Now tell me, when you are in need of money what do you do? You either borrow money from your parents/friends or take out a loan.
Exactly in the same way when a company is in need of money it either raises funds via IPO or could raise debt by issuing non-convertible debentures or bonds.

Today, let's focus on what an IPO is?
IPO stands for Initial Public Offering. It is a process in which a private company or corporation sells its shares to the public and in return, it receives capital from the public. In this manner the company raises funds and the investors become shareholders.

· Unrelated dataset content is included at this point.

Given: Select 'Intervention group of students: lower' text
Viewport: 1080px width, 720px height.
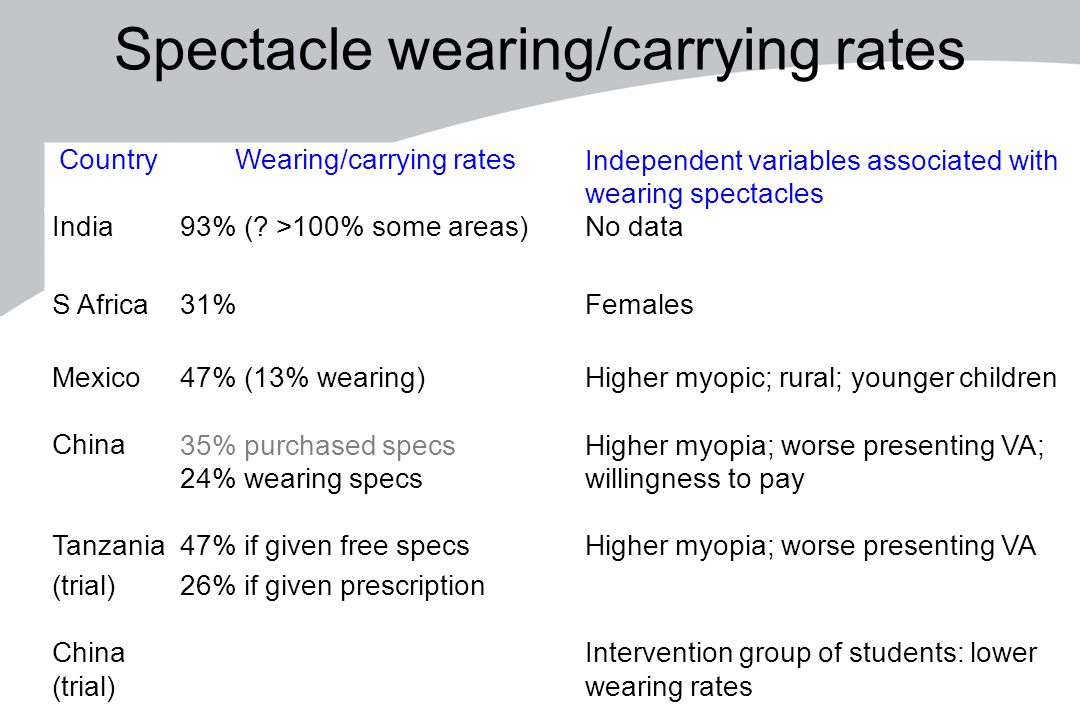Looking at the screenshot, I should click(811, 653).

Now understand a few facts.
While we buy a share normally the price is decided between the buyer and seller. but in the case of an IPO, the price is decided between the company and the investor. At times, in a few cases, the price of the IPO is overpriced or overvalued. 

For Example:
Recently in Jan 2021, Indigo Paints had issued its IPO. Through IPO, indigo paints had raised Rs 1170 crores and in return diluted promoters' stake from 60% to 54%. This means in return for Rs 1170 crores, Indigo Paints gave the public a share of 6% in their company. Its offer price was Rs 1,290 and got listed at Rs 2,607.50. Yes, a listing gain of approx 50%. 

But this is not always the case, in March 2020 SBI cards offered a price of Rs 755 per share and were listed at Rs 658. This share was meant to be with one of the best financial records but still had to face a loss of 13% due to the prevailing market condition then. So one should have 360-degree research before investing.

Now, what does FPO mean?
FPO stands for Follow on Public Offer. It is a process by which a company, which is already listed on an exchange, issues new shares to the investors or the existing shareholders, usually the promoters.

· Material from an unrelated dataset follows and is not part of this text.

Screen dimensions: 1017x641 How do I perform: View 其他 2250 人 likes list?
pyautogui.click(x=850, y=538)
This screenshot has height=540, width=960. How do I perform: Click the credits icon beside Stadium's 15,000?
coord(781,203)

With the expansion and growth of a company, it is likely to make further issues of stocks with the help of FPO but there are many companies whose IPO is their only public offer.

Here are a few differences between IPO and FPO

It depends on your risk level and goals. Your risk levels need to be extremely high to invest in an IPO because you do not have much idea about the company. An FPO is relatively a safer bet for individual investors and new investors as there is already available information about the company after it has listed on the stock exchange. However, equal research is needed when you invest in equity - whether you do it via the route of IPO or FPO.  IPOs have more potential to return more money if the company kicks off to a good start but there are more ‘ifs’ to it. To understand your profile as an investor and then take the decision.